= SET EXERCISE 1 =
Please condense the paragraph of the Royal Aviation article below that begins "Royal was acquired by Canada 3000" into a shorter version that keeps its main facts.
= SET EXERCISE 2 =
Reproduce, word for word, the stretch of the Royal Aviation article from "The airline was founded" through "in the U.K.".

= READING PASSAGE =
--------------------------------

Royal Aviation was the parent of Canadian scheduled passenger and charter airline, Royal Airlines, which was based in Montreal Dorval Airport. The airline was acquired in 2001 by Canada 3000, which in turn went bankrupt in the months following the events of September 11, 2001.

History 

The airline was founded by Michel Leblanc in 1991.

According to the June 1, 1999 North American edition of the Official Airline Guide (OAG), Royal was operating Airbus A310, Boeing 737-200 and Boeing 757-200 aircraft in scheduled passenger service to a number of destinations in Canada and the U.S., including Charlottetown, PEI, Edmonton, Fort Lauderdale, Halifax, Honolulu, Montreal (Dorval Airport), Orlando, St. Petersburg, FL, Toronto and Vancouver.  The airline also operated transatlantic scheduled passenger flights between Canada and Europe during its existence, including service to Berlin, Frankfurt and Munich in Germany as well as destinations in the U.K.

Royal was acquired by Canada 3000 in 2001 in an all-stock deal. While the takeover/merger was touted in glowing terms in press releases, analysts quietly shared the opinion that, based on the terms of the transaction, Royal had few options and little time left. Michel Leblanc received Canada 3000 shares worth $84 million and became a Canada 3000 vice-chairman.

--------------------------------

= SUPPLIED DATA =
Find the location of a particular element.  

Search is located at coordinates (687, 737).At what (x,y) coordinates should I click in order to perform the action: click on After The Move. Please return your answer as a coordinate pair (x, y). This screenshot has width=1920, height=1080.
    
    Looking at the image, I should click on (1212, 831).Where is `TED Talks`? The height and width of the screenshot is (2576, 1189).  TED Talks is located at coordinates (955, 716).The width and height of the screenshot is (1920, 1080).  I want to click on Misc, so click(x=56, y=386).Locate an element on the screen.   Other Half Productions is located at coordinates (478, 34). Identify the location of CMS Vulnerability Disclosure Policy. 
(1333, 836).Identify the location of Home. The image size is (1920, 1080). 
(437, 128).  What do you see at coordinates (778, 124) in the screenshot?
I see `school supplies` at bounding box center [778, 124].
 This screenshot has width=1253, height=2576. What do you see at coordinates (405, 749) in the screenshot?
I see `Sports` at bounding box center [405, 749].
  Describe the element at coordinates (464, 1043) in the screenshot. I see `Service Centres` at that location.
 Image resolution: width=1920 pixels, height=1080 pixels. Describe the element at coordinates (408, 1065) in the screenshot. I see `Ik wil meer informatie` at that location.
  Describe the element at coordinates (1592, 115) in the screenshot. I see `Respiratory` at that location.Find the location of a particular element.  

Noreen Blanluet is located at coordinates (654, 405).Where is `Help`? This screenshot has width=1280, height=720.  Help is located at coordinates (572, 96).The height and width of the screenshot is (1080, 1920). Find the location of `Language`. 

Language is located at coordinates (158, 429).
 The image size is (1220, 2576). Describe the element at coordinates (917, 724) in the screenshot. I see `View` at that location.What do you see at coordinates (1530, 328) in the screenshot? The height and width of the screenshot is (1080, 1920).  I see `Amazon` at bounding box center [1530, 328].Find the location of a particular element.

--------------------------------

= CORRECT RESPONSE 1 =
In 2001, Canada 3000 bought Royal in an all-stock deal. Press releases praised the merger, but analysts privately believed Royal had few options and little time left. Michel Leblanc received Canada 3000 shares worth $84 million and became a Canada 3000 vice-chairman.

= CORRECT RESPONSE 2 =
The airline was founded by Michel Leblanc in 1991.

According to the June 1, 1999 North American edition of the Official Airline Guide (OAG), Royal was operating Airbus A310, Boeing 737-200 and Boeing 757-200 aircraft in scheduled passenger service to a number of destinations in Canada and the U.S., including Charlottetown, PEI, Edmonton, Fort Lauderdale, Halifax, Honolulu, Montreal (Dorval Airport), Orlando, St. Petersburg, FL, Toronto and Vancouver.  The airline also operated transatlantic scheduled passenger flights between Canada and Europe during its existence, including service to Berlin, Frankfurt and Munich in Germany as well as destinations in the U.K.